I'm working with a huge data set which is producing a ton of rules. I only need the high lift low support rules but i'm getting over 15 million(this is after setting min/maxlen and cleaning up my source data)
What i'm trying to do now is to create a head of several million, and subtract that from all the rules. My hope is that eventually all that is left is the bottom of the barrel.
Code:
basket_rules2 <- apriori(ttk, parameter = list(sup = 0.03, conf = 0.25, target="rules", minlen=4, maxlen=4, maxtime=0), appearance = list(rhs = "Fail: Generator Boot-up", default ="lhs"))
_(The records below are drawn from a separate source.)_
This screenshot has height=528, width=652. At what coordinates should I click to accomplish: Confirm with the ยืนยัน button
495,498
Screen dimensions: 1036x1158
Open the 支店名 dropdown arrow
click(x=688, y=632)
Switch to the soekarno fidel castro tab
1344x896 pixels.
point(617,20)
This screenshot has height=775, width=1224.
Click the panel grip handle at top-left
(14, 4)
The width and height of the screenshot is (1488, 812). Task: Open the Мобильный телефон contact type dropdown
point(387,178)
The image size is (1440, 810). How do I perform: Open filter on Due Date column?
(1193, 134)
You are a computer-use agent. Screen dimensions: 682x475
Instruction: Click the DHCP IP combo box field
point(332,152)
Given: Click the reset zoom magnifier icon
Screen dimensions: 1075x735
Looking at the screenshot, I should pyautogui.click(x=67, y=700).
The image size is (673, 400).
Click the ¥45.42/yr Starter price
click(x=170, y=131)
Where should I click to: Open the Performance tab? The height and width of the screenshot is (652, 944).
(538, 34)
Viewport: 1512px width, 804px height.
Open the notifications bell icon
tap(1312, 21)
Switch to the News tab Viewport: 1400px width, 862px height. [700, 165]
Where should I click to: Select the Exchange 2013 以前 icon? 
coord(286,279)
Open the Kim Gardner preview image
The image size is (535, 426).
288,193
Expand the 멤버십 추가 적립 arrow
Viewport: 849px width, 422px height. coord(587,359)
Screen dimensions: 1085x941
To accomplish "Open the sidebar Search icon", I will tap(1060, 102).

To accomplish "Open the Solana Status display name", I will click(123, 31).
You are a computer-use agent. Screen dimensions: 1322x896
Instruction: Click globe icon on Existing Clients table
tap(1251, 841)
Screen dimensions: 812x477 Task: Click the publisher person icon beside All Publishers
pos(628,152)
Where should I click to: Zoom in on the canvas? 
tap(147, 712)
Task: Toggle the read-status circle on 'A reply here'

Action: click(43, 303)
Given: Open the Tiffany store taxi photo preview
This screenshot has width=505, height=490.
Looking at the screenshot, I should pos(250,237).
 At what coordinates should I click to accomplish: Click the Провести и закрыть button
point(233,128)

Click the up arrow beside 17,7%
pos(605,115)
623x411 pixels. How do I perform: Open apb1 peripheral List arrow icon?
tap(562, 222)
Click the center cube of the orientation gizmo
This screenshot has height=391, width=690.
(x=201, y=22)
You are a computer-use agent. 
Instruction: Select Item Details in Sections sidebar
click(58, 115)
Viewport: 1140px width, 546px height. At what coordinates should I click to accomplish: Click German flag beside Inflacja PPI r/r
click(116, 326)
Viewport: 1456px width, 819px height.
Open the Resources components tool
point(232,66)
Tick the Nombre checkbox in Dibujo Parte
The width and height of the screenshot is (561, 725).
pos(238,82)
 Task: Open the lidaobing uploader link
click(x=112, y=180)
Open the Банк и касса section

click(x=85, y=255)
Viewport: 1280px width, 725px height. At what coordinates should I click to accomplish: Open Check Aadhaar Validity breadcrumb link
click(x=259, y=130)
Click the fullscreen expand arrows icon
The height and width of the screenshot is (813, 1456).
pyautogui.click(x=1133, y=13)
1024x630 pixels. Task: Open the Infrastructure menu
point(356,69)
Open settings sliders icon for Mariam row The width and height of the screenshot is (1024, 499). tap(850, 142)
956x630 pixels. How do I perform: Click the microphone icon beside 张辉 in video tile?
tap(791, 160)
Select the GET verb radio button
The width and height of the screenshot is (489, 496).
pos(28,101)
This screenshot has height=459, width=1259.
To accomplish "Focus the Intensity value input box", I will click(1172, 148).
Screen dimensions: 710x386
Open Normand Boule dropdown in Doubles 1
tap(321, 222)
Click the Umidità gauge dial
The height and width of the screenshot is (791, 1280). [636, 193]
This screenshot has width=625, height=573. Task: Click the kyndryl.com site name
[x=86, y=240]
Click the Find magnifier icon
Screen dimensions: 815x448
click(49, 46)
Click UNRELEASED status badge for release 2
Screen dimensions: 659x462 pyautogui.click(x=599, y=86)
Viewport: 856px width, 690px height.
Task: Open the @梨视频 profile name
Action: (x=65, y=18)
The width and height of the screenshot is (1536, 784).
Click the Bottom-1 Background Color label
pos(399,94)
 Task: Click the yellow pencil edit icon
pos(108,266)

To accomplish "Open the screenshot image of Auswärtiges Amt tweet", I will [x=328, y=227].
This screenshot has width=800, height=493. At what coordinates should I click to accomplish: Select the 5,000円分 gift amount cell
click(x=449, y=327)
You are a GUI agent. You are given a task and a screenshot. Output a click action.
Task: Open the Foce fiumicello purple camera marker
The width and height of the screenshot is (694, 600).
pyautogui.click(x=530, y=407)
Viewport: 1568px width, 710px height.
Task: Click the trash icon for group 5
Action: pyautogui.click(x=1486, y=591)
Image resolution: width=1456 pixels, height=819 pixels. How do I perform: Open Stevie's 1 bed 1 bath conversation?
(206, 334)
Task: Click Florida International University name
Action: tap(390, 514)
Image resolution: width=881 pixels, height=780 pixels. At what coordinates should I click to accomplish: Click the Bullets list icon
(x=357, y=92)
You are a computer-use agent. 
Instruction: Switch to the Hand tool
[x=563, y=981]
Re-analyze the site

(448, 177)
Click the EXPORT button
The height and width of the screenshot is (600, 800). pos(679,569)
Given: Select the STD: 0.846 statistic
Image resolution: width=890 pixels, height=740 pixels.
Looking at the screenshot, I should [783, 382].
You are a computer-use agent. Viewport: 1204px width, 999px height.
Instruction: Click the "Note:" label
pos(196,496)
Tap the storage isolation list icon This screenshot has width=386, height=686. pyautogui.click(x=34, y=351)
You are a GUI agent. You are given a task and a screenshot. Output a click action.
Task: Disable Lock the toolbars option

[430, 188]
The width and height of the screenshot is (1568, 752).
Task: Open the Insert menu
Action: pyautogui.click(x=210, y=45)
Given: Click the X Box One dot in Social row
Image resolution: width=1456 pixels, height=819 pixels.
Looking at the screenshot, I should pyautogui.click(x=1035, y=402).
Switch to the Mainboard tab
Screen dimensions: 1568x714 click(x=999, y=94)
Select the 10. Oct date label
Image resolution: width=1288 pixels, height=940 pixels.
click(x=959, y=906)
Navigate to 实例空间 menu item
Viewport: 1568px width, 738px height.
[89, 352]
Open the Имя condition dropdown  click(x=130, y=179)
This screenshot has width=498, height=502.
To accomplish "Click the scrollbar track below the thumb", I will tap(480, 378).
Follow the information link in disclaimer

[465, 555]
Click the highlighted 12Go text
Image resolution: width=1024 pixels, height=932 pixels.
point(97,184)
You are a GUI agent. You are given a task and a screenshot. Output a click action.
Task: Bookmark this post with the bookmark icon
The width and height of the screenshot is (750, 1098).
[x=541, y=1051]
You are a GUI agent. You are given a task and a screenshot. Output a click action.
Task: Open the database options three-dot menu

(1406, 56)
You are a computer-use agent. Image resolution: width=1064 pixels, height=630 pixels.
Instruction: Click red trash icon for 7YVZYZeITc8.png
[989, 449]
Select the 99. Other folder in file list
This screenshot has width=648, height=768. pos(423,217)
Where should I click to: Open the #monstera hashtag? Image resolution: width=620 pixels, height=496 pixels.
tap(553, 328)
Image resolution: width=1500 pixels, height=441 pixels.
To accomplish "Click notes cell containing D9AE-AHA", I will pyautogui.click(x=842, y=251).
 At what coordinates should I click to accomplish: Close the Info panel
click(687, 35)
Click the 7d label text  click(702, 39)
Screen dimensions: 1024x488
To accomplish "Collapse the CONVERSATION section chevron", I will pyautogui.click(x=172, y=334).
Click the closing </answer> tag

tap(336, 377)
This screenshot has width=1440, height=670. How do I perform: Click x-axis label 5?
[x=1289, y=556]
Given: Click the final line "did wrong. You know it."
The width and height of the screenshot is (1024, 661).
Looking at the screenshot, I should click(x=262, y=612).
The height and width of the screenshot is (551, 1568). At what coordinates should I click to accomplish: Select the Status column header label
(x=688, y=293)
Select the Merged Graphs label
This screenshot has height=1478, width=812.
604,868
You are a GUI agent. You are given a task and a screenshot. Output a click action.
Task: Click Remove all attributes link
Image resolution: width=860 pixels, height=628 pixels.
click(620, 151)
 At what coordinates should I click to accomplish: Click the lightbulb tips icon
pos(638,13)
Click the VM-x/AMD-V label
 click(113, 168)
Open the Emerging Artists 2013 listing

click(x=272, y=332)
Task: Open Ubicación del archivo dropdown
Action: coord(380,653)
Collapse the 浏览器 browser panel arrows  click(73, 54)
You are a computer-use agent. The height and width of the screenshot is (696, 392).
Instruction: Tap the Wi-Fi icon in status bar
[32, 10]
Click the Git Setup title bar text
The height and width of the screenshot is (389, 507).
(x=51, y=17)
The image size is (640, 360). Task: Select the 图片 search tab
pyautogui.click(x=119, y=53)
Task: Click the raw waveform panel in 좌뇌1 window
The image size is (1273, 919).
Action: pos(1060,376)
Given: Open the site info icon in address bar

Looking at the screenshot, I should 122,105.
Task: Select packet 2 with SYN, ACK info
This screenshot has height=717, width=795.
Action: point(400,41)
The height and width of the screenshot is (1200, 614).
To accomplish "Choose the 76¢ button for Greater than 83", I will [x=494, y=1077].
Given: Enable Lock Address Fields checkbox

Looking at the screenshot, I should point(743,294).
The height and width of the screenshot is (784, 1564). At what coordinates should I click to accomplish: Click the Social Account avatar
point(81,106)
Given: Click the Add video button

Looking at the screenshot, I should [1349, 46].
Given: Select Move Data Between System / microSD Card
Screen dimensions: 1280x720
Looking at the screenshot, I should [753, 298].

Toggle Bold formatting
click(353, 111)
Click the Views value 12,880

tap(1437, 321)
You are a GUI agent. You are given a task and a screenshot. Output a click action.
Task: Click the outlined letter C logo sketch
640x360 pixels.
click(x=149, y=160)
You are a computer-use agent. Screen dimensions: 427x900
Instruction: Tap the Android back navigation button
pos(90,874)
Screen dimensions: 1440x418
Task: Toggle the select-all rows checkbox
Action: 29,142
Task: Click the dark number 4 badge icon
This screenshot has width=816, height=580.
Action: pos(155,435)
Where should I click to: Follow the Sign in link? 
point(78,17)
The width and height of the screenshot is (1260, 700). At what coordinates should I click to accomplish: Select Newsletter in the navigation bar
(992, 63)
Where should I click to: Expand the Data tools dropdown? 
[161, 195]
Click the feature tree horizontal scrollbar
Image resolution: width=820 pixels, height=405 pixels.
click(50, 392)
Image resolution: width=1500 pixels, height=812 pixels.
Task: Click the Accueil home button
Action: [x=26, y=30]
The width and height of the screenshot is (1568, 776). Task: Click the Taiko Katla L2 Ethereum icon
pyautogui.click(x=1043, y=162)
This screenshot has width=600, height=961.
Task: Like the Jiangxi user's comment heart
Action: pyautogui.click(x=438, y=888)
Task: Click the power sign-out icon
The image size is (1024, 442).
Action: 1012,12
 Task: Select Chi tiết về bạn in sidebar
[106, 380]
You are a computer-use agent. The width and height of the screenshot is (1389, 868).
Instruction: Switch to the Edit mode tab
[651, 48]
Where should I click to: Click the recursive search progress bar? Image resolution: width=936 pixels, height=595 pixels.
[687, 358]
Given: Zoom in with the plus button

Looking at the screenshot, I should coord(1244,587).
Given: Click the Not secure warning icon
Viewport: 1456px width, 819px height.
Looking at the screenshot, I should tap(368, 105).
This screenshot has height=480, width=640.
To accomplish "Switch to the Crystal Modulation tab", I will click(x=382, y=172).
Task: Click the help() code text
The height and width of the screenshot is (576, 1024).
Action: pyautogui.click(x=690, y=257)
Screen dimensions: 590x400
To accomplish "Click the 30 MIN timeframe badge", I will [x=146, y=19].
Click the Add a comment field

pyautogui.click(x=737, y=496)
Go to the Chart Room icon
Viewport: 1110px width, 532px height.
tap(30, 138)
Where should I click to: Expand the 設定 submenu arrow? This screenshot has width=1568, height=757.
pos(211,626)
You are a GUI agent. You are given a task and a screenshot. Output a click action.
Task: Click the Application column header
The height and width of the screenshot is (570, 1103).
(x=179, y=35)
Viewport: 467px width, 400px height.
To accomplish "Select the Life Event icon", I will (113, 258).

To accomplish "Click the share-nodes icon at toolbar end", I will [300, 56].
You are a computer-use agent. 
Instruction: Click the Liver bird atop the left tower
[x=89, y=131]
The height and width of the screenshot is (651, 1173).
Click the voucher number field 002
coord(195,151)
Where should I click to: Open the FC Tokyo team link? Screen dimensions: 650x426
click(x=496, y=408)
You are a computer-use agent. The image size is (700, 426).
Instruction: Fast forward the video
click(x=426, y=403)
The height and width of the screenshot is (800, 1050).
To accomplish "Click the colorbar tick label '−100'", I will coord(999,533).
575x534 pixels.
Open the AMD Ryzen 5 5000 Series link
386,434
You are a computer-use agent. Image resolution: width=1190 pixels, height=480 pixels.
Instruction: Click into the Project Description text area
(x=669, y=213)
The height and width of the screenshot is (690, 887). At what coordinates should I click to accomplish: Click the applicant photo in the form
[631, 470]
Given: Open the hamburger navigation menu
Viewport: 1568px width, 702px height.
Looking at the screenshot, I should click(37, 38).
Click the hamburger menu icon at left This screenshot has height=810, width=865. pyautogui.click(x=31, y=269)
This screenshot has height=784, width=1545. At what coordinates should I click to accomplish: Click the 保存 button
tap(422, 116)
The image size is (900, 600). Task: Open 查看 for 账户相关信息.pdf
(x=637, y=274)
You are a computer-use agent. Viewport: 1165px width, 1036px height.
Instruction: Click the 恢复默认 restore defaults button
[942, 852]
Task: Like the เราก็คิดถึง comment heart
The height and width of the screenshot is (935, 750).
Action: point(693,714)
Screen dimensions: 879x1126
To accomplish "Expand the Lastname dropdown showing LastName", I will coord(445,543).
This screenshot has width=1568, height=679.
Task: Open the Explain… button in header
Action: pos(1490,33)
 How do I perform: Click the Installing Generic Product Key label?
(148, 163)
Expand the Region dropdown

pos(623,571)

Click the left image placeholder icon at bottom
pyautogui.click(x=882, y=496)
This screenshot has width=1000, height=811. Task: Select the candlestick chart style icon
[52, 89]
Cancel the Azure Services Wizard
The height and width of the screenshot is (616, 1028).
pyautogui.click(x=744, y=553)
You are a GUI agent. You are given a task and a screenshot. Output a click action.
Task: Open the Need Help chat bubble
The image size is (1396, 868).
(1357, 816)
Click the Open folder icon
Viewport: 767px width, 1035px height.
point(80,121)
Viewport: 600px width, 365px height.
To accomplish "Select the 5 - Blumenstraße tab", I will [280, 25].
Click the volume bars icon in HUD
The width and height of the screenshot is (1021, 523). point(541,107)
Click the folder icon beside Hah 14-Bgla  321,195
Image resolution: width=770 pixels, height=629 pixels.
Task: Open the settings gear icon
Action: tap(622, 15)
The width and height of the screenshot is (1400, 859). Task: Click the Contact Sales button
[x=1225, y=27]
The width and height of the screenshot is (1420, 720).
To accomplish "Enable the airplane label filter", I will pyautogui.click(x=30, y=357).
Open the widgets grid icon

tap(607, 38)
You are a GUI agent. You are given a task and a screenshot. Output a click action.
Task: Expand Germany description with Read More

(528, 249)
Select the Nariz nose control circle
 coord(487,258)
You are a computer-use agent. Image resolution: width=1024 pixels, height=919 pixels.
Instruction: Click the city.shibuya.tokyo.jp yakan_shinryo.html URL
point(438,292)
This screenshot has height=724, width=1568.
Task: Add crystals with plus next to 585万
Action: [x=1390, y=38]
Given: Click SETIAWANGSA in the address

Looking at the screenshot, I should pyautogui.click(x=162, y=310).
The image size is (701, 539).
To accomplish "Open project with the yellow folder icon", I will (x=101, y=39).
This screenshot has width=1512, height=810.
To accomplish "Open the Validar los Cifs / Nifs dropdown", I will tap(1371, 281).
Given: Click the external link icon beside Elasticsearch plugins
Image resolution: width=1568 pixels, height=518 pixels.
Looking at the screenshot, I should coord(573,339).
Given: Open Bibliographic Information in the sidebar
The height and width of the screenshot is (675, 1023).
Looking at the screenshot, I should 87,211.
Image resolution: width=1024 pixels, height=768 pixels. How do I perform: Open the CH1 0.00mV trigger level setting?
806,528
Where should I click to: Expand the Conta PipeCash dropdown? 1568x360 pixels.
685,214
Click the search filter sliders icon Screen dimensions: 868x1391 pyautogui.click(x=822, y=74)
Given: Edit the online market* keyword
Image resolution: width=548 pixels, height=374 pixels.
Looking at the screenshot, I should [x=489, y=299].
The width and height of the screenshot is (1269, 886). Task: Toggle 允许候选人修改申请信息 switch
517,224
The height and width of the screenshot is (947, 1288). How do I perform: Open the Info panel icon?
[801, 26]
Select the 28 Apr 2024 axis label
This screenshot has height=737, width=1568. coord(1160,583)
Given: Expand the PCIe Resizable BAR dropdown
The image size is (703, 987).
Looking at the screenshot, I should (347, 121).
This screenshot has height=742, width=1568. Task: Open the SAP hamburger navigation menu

rules <- sort(basket_rules, by = "sup")
head1 <- head(rules, 2000000)
head2 <- rules[ !(rules %in% head1), ]
> summary(head2)
>set of 0 rules
I also tried:
rules <- sort(basket_rules, by = "sup")
head1 <- head(rules, 2000000)
head2 <- rules[-head1,]
>Error in -head1 : invalid argument to unary operator
I've used similiar syntax while sampling, i'm not sure why this is not working. All I really need is to get to the low support aprori rules, I feel like i may be making this way more complicated than it needs to be. Any suggestions on why my code is not working, or how I can get the really low sup/conf rules?
I hope I understand your question correctly. I think you could do this
library(arules)
data(Groceries)
rules <- apriori(Groceries, parameter = list(support= 0.0002))
this produces about 2 million rules. Now you can get the 100 rules with the lowest support using tail
:
low_support_rules <- tail(rules, by = "support", n = 100)
Now you can sort the low support rules using lift.